Task input:

◆ ◆ ◆ ◆

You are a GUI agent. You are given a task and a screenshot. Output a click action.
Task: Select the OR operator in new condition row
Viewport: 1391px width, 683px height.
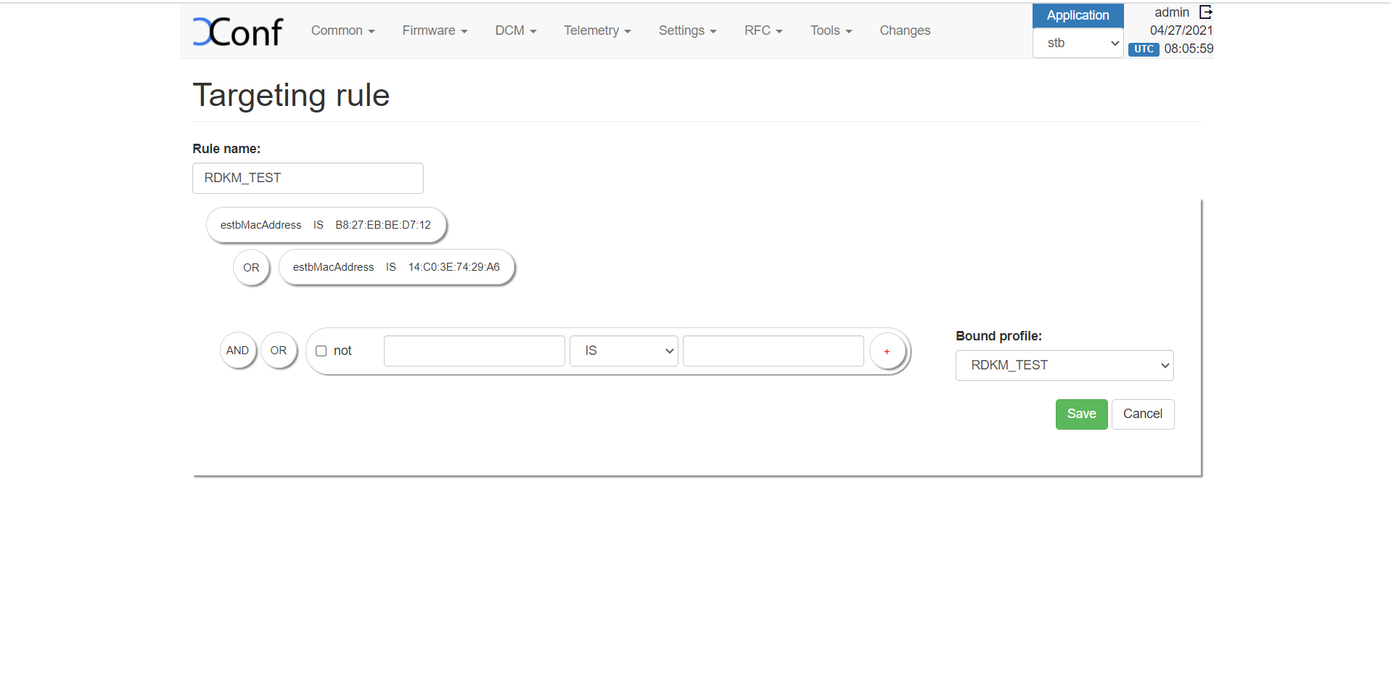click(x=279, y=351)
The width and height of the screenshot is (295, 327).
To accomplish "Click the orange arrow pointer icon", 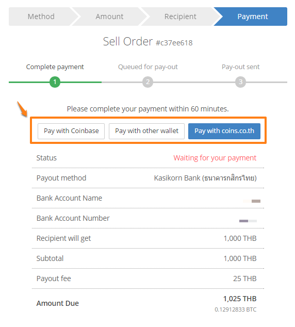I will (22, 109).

◆ ◆ ◆ ◆

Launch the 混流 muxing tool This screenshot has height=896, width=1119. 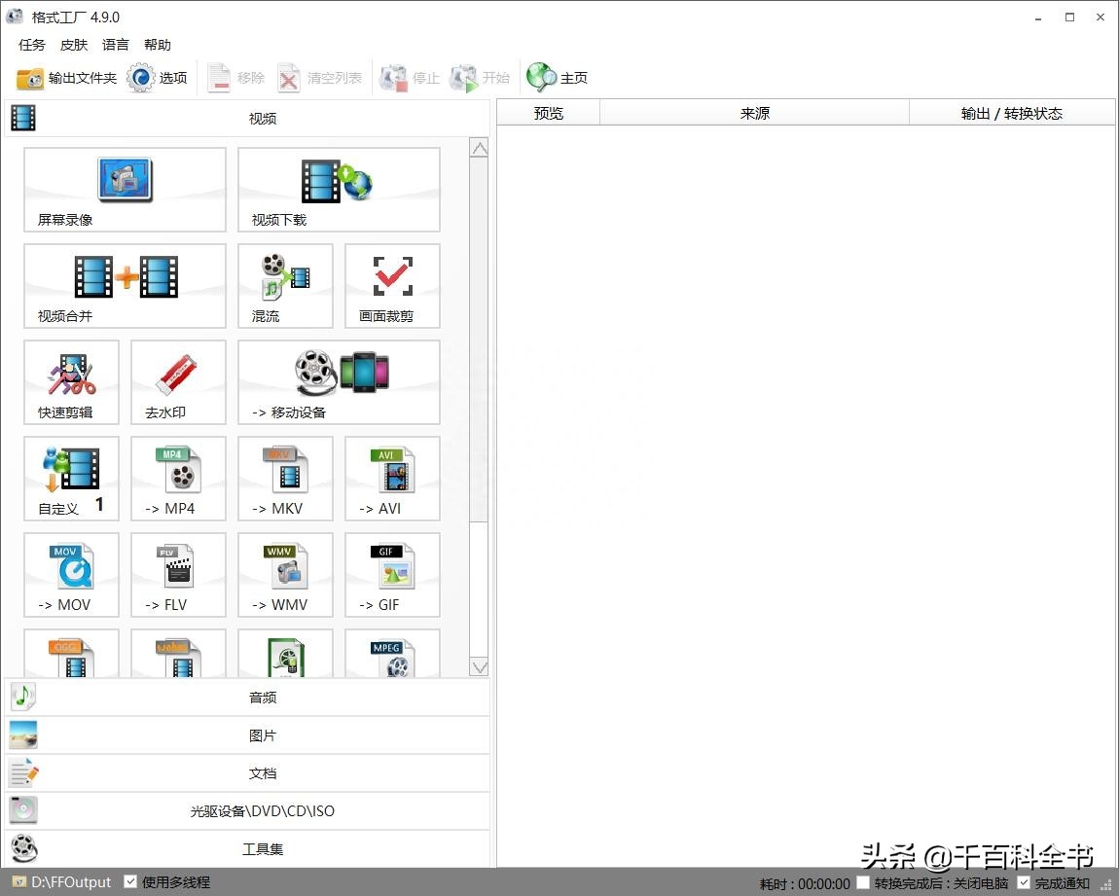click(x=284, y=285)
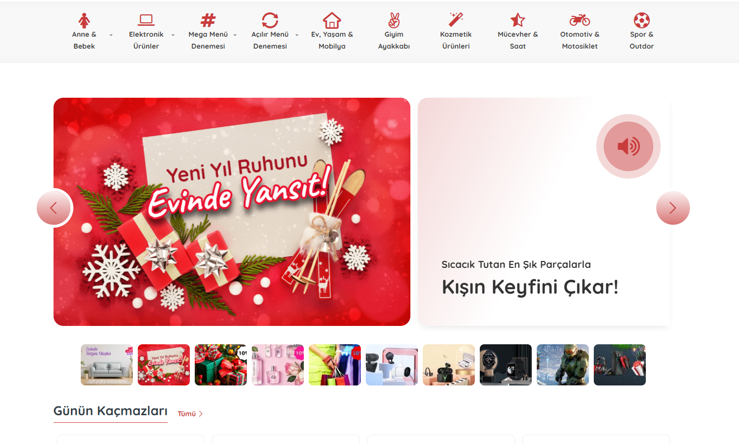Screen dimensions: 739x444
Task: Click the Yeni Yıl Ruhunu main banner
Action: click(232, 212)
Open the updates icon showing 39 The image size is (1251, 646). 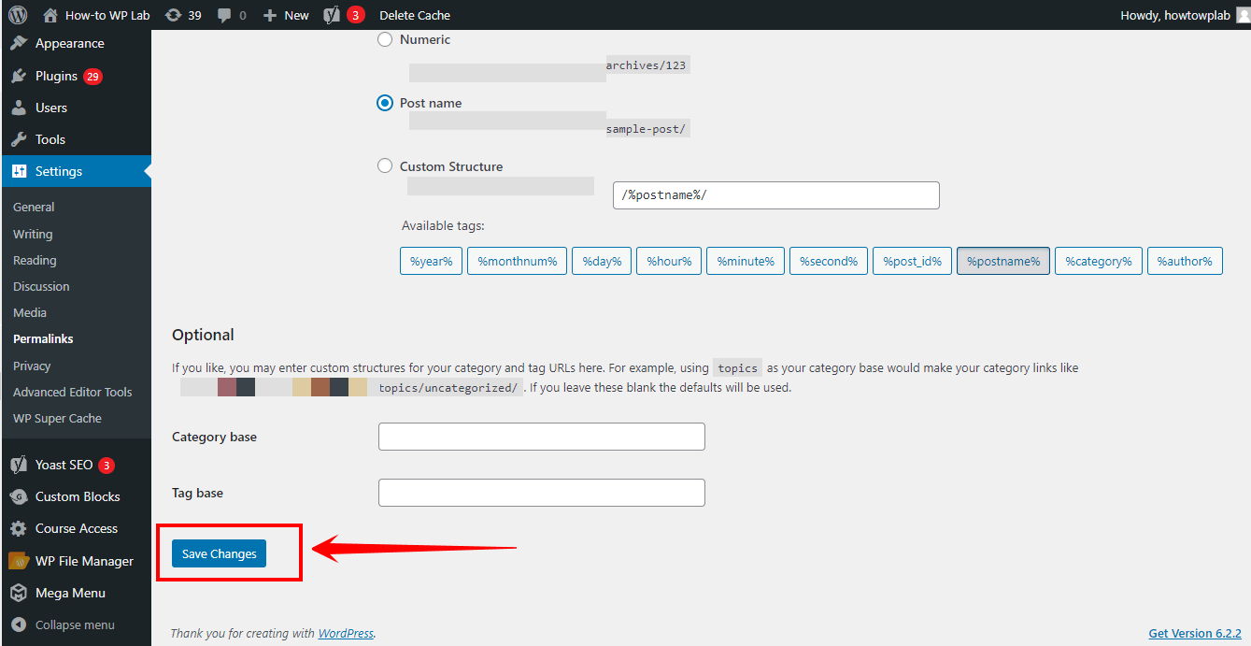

◆ ◆ ◆ ◆

Instructions to follow: Using the data above, retype exactly and only the lines from the one containing "You are a GUI" up to and including the one containing "The width and", with no pictures carried over.

Solution:
You are a GUI agent. You are given a task and a screenshot. Output a click action.
Task: Select the OR operator in new condition row
Viewport: 1391px width, 683px height.
click(x=279, y=351)
The width and height of the screenshot is (295, 327).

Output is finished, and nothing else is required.